TASK GOAL:
Convert the lines of the entries below into a Markdown table with the columns Row and Line, numbering each row and leaving out blank lines and pictures.

◆ ◆ ◆ ◆ ◆ ◆ ◆

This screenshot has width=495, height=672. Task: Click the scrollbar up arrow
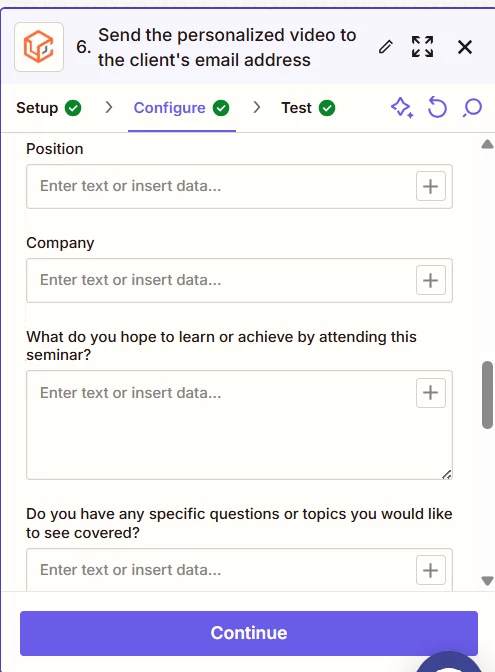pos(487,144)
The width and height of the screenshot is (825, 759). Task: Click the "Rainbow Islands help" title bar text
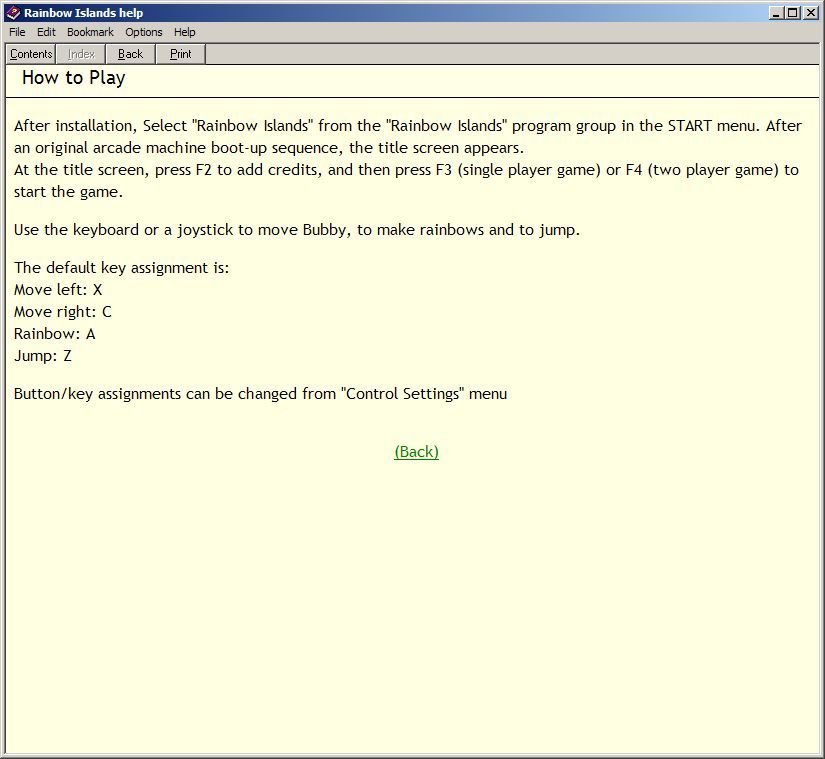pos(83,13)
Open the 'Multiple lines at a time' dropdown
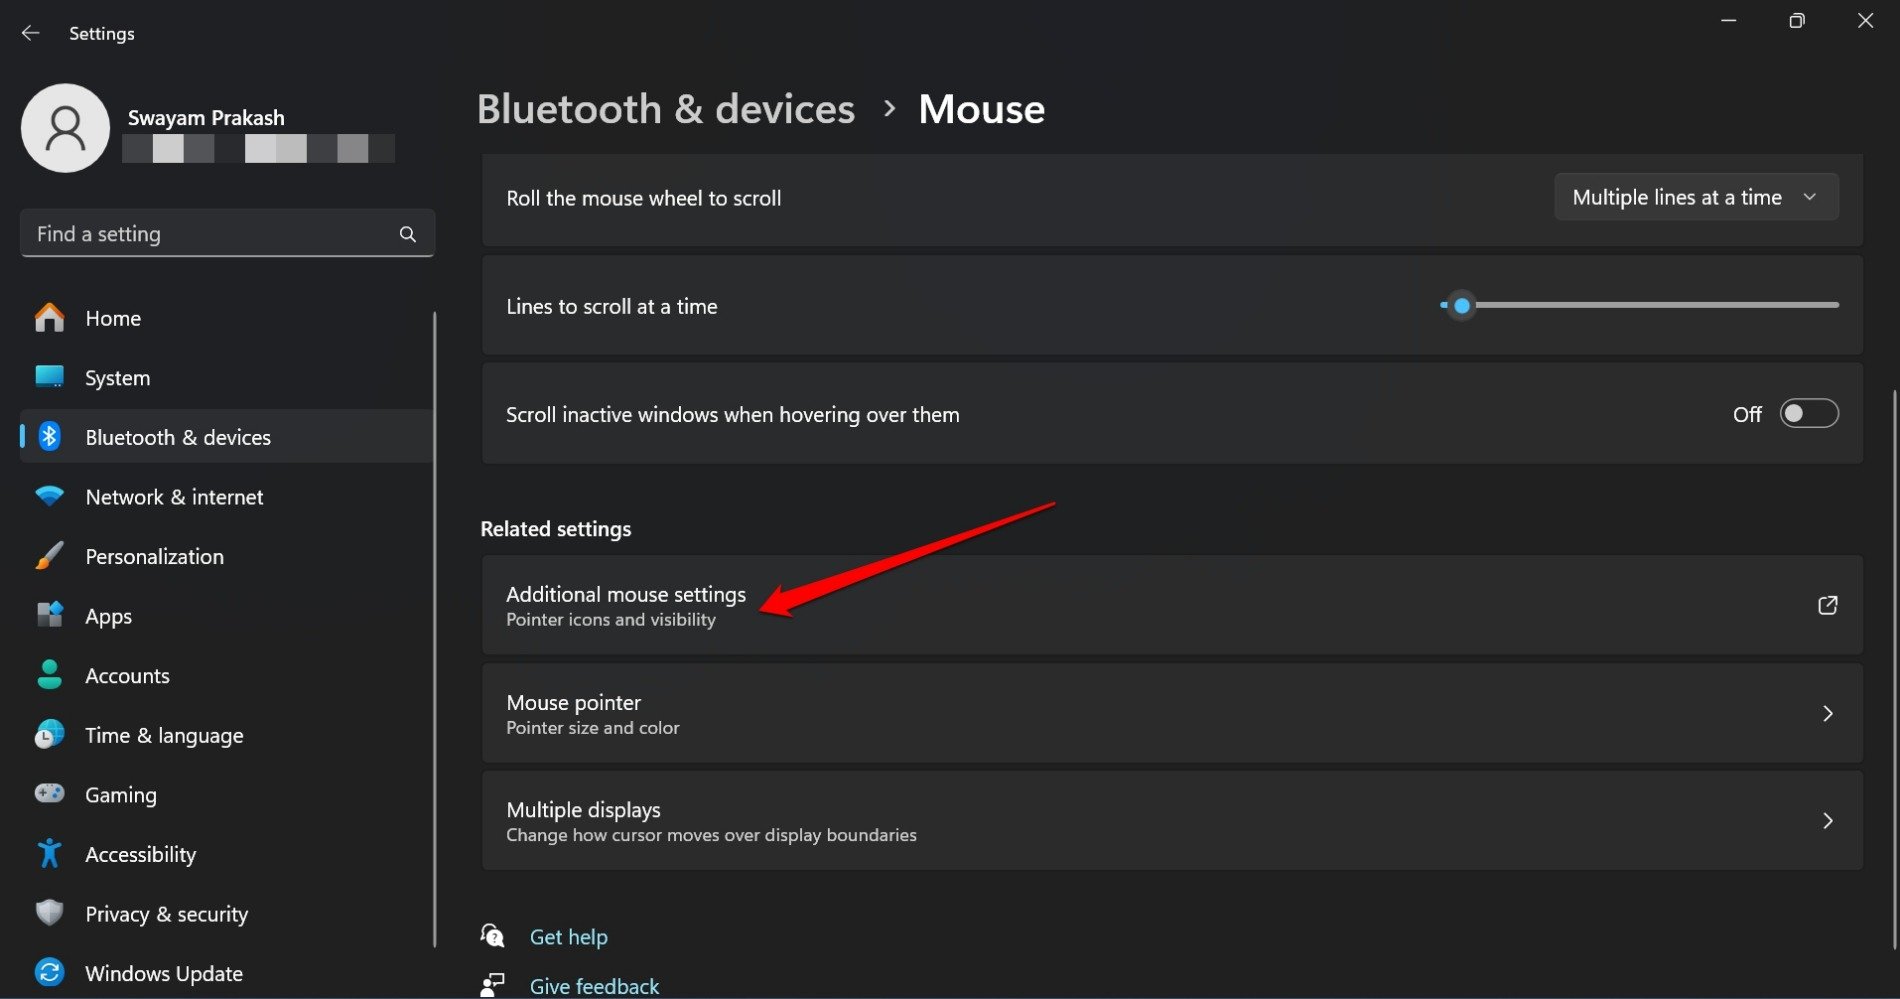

◆ ◆ ◆ ◆ ◆ ◆ ◆

WRITTEN SOLUTION:
| Row | Line |
|---|---|
| 1 | This screenshot has width=495, height=672. Task: Click the scrollbar up arrow |
| 2 | pos(487,144) |
| 3 | The width and height of the screenshot is (825, 759). Task: Click the "Rainbow Islands help" title bar text |
| 4 | pos(83,13) |
| 5 | Open the 'Multiple lines at a time' dropdown |